Ни, наконец, вдохновляющих его — вдохновенных пьяных криков коломенских офеней и фабричных трудяг, трамвайной трескотни, ни хохота завёрнутых в белое — блаженных и безумцев за решётчатым окном пряжкинской психбольницы.
А всё это было накануне зимы. А, может быть, даже и — осени. Известно только, что было сиверко…И Блок, заместо своей италианской «на выход» дон-кихотской гамлетовской шляпы-панамки (без тульи, но с глухой батистовой лентой), которую он с маменькой когда-то прикупил в Равенне, простудившись у скромной могилки Данте, и что ныне валяется в другом шкапу в передней на Пряжке с пряжками, подтяжками и шитым — Нолле-портмоне с огрызком химического карандашика в кармашке, нахлобучил на голову что-то такое этакое балахонистое. Да ещё с капюшоном. Типа мантии. Или «редингот» едва ли не из заброшенного (бросившего его и Маму) гардероба Отца — Правоведа, человека Печального Образа и тоже, что называется, с большими странностями. Как-то так само получилось. Но мы-то знаем как: Александр Александрович по природе своей очень не любил опаздывать, сказывалась немецкая кровь прапрадедушки.
Ну вот идёт он и идёт. Людей вокруг — маловато, хорошо, одиноко. Такой идёт. Мрачный! В мантии с капюшоном! Как Мефистофель или как сам Данте Алигьери «чем-то промышляющий на скалах» (см. Мандельштамовский «Разговор о Данте»)!

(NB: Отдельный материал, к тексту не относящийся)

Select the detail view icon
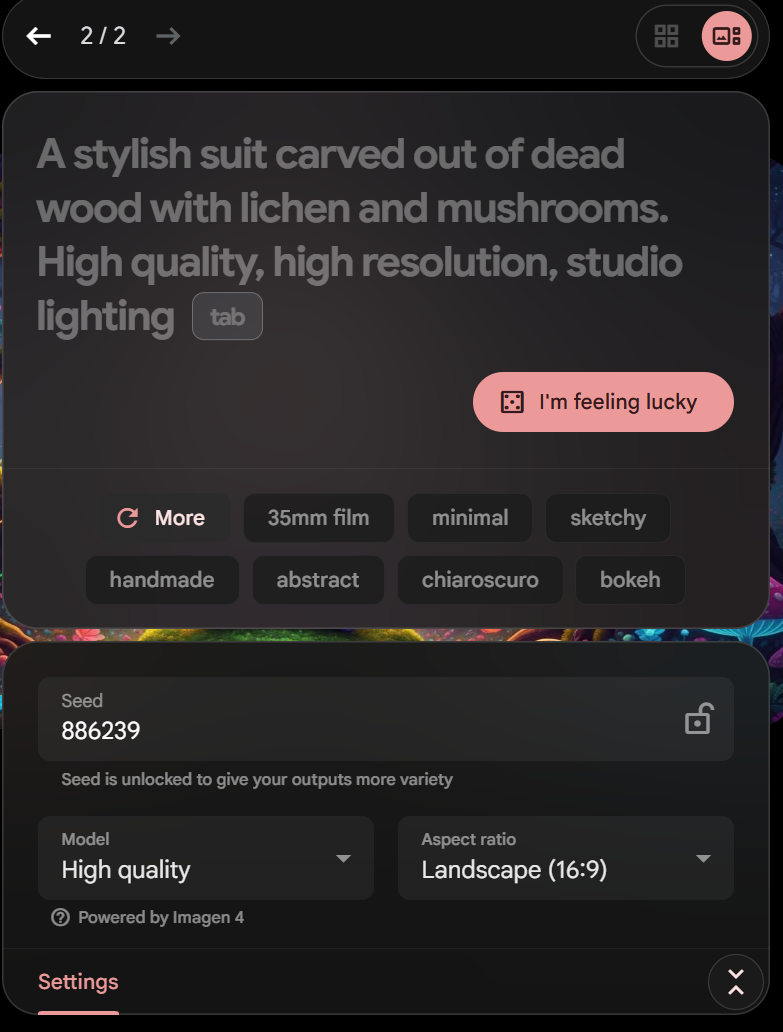This screenshot has width=783, height=1032. coord(726,36)
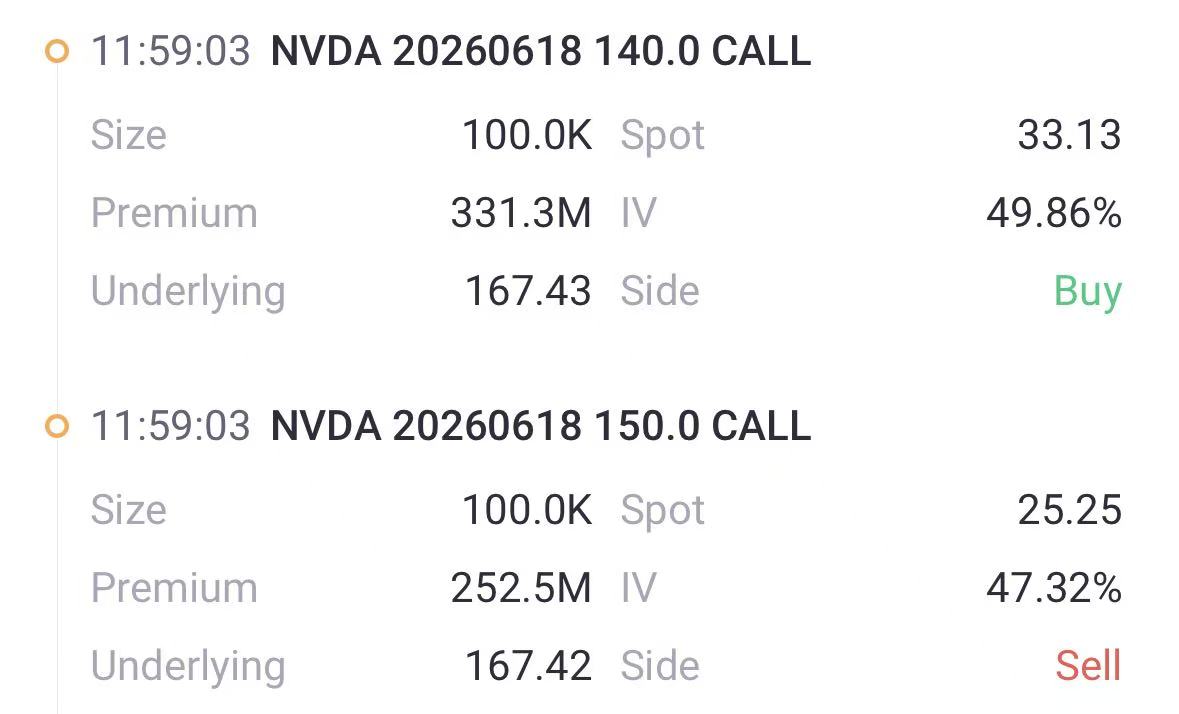This screenshot has width=1179, height=714.
Task: Click the second trade's 100.0K size value
Action: point(527,510)
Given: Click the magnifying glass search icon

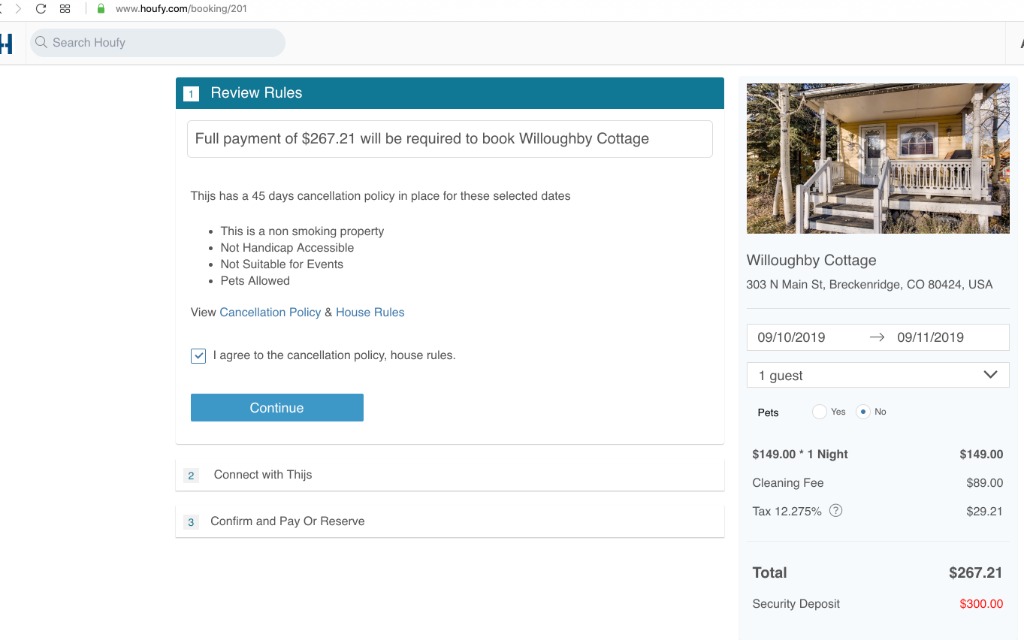Looking at the screenshot, I should [x=41, y=43].

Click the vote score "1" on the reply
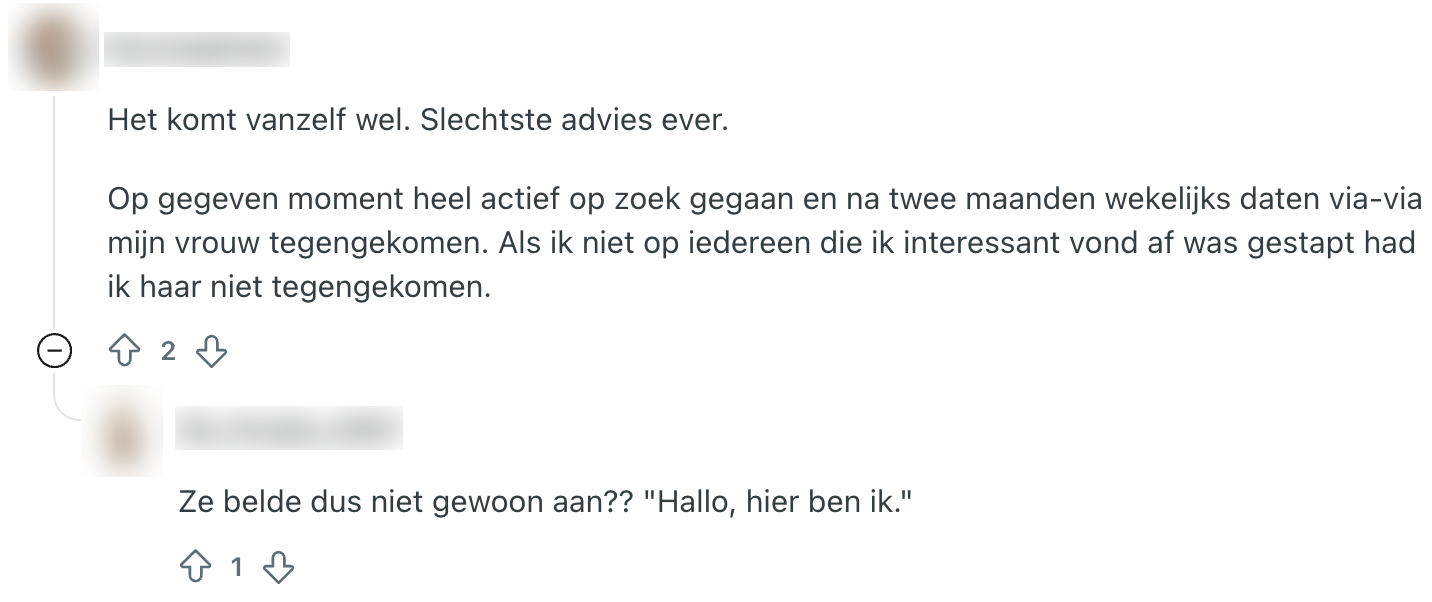point(237,568)
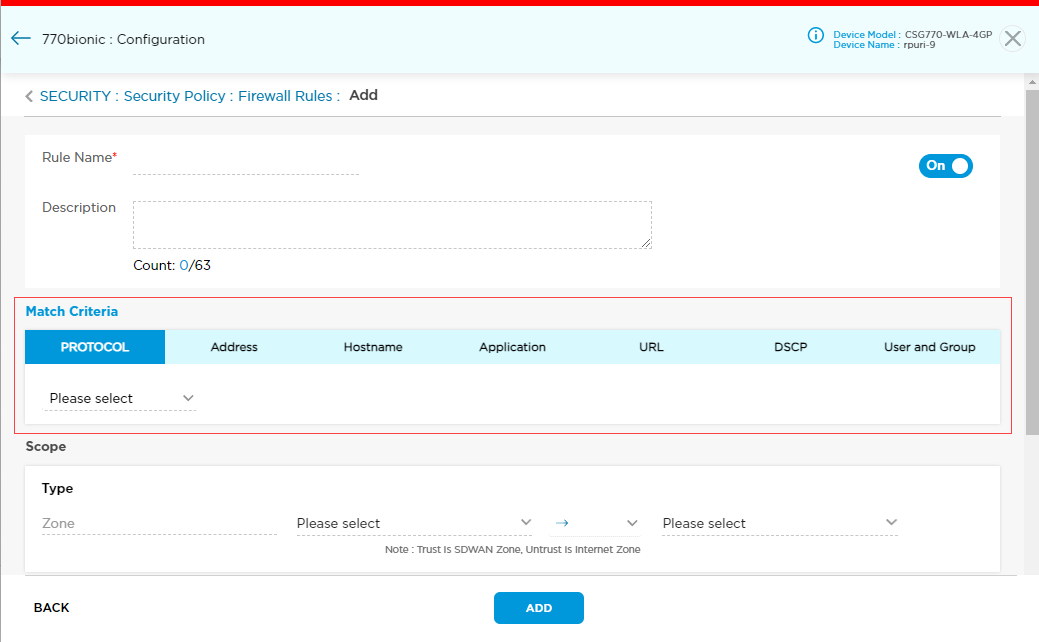Click the BACK button

51,608
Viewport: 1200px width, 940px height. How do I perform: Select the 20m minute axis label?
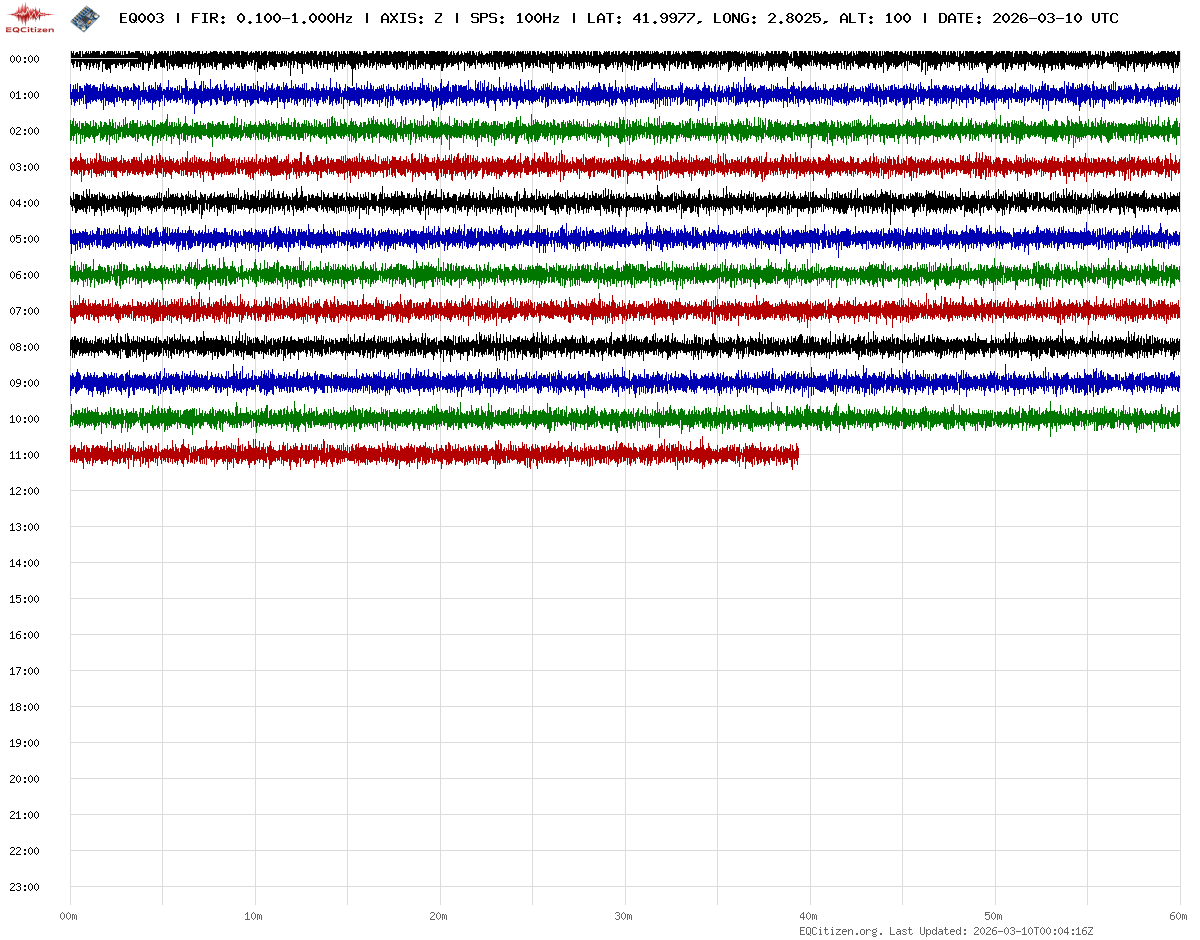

Царь! Только нос торчит. Красивый Нос Блока!И бормочет что-то! Кое-кто из встречных-поперечных шарахается, как никак — а от Пряжки идёт Человек, с той блаженной стороны!
И в задумчивости! Мало ли что! Время-то необычное, военное… Шпионов да филёров повсюду — тьма! Не знает же прохожий люд Садовый, что все они — Поэты — от мала до велика — сочиняют свои песни — бормоча… А берут, как известно, кто — из сора царскосельской Музы и одесситки Анны Ахматовой (Ани Горенко), а кто посмелее, да понахальнее — так шпарит прямо из арзерумской корзины Пушкина — «прапраэфиопа!»